What does the UDHR and world citizenship tell us as about humanity’s roadmap to a peaceful world? Where do we go from here?
It’s time to rise up! We need a spark—like the character Katniss Everdeen—in the novel The Hunger Games. Or like actual heroes Mahatma Gandhi, Eleanor Roosevelt, Rosa Parks, Martin Luther King, and Garry Davis. We need to know that we can each be the spark of world peace, and we need to teach others how to find their spark.
Just as Garry Davis created a movement in 1948 that inspired a global public searching for hope, unity and peace, we need to do the same.
As global warming, perpetual wars, and neo-nationalism threaten the existence of our rights and our human identity, NOW is the time to organize a new world citizenship movement for global change! We need a movement that engages both incremental change through law and institutions, as well as moments of mass resistance.
We need to stage an uprising devised of political theater and activism. We need to interrupt the UN and nation-state system once again.
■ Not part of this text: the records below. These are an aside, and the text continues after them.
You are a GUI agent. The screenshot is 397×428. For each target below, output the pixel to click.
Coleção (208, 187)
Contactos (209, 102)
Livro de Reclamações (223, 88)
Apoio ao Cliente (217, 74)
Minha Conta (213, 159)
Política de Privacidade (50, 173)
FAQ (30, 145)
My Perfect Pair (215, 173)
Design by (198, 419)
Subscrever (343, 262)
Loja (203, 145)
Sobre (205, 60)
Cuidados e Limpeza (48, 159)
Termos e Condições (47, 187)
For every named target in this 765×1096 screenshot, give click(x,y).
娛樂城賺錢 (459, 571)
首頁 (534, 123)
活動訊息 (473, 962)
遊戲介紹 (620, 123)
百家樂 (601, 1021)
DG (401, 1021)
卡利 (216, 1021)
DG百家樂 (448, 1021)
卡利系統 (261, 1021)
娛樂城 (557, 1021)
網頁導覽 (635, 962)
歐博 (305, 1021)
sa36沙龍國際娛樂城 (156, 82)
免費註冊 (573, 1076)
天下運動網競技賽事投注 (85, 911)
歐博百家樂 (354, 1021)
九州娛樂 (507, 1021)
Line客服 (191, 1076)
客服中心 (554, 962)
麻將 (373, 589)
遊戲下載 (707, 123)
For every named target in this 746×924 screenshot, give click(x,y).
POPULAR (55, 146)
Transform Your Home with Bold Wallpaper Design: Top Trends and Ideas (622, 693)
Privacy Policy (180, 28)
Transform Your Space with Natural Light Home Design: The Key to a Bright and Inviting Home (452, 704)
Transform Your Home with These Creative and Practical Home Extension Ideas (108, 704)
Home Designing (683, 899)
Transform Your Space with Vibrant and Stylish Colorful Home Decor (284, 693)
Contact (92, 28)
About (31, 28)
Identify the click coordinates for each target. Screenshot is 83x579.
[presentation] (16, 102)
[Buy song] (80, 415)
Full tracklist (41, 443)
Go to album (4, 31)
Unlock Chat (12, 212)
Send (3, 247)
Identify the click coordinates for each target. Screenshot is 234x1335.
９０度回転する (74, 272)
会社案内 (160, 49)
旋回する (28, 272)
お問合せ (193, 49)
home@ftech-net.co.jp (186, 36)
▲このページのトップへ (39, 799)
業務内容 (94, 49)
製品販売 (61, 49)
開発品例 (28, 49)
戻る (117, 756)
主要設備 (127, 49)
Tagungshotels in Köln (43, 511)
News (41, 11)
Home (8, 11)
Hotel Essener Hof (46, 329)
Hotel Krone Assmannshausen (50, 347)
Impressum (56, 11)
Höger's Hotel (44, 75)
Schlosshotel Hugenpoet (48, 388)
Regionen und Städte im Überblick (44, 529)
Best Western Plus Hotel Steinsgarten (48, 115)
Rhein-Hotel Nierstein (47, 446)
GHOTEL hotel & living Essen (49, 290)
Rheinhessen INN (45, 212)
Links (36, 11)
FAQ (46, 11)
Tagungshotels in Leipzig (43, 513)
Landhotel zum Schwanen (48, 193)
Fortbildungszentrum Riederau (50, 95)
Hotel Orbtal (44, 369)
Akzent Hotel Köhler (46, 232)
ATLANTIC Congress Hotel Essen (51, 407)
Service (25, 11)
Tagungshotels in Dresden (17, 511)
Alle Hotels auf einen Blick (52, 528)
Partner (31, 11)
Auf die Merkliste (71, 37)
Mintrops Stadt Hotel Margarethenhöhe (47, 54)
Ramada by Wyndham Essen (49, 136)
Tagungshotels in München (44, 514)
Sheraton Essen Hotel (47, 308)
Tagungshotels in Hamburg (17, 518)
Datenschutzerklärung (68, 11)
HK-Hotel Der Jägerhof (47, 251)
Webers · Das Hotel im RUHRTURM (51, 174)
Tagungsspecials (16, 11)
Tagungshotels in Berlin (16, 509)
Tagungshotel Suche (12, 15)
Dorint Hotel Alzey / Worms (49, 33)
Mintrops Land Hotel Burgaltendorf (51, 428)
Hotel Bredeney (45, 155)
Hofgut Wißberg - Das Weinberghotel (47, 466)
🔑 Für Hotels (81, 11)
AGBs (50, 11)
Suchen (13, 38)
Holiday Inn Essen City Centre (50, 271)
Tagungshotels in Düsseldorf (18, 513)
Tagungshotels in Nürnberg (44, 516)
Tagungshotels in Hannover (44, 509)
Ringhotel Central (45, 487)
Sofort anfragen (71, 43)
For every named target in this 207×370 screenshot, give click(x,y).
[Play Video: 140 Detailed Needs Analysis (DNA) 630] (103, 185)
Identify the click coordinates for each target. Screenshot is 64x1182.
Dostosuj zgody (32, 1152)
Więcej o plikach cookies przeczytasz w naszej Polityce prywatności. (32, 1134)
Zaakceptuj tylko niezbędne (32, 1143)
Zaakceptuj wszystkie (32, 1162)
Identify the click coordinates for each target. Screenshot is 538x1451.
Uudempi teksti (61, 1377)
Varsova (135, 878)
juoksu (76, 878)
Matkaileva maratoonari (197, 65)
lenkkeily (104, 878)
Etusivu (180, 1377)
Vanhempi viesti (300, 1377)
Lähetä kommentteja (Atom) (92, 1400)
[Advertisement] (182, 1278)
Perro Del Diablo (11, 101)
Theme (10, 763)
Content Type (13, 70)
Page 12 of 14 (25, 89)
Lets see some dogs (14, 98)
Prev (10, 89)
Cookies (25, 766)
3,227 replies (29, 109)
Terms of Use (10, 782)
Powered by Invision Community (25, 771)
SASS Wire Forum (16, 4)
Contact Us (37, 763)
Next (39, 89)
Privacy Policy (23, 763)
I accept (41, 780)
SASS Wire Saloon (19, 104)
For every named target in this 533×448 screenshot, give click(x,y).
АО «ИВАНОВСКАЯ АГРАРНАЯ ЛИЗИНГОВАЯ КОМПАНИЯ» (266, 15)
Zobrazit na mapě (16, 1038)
Through coordinated disruption, sacrifice and escalation, we need to show that our world model resolves and transcends the anomalies of the nation-state paradigm. We need to unite universal rights and world citizenship into a movement that people will flock to.
Here are two concrete examples of how the World Service Authority (WSA) is igniting this movement, one through incremental change and one through immediate action:
For incremental change, the World Service Authority, along with partner organization Citizens for Global Solutions, is establishing World Citizen Clubs on high school and university campuses. We are using the theory of change and building momentum simultaneously by educating the minds and inspiring the hearts of youth around the world. World Citizen Clubs will get young adults to start thinking and acting as world citizens, claiming this status for themselves and providing an example for others. Engaging youth will help us to create the moments that lead to momentum in the world citizenship movement.
For immediate action, representatives of WSA’s World Citizen Center of Ojai have traveled to Tijuana to stand in support of people fleeing persecution in the Americas and around the world. Along with American Friends Service Committee, we are exposing the inhumanity of militarization and borders that separate humans from humans, perpetuating the divisions that lead to violence and war. We are shining a light on the injustices that refugees, stateless and undocumented people -- millions of our fellow humans -- face on a day-to-day basis.
This 70th anniversary of the UDHR and of modern world citizenship teaches us that we can imagine change, we can organize change, and we can be the change. We can be successful in igniting the world citizenship movement by coordinating our theory of change efforts with momentum from mass non-violent action.
By coordinating the principles of the UDHR and world citizenship, we can advance institutions and identity based on unity, rather than separation – based on our common needs, rather than our cultural differences. Respect for human rights and recognition of world citizenship strengthens us socially, economically, politically, legally, psychologically, and environmentally.
The strength that we gain through world citizenship and the universalization of human rights will not supplant the nation-state system or threaten local identity. The way to protect the local is to acknowledge the global. By achieving peace at the world level, we can ensure that local culture is preserved rather than destroyed by violence.
After World War II, the drafters of the UDHR and Garry Davis were compelled to imagine a world in which all human beings could live together in harmony. To take that image of peace and portray it in the world writ large, they had to make and be the change that they wanted to see. The drafters had to affirm the universality of our rights and Garry had to affirm the universality of our human identity.
Like the creators of the Declaration of Human Rights and Garry Davis, we must be the drafters and actors of own destiny. We must be the change we want to see in the world!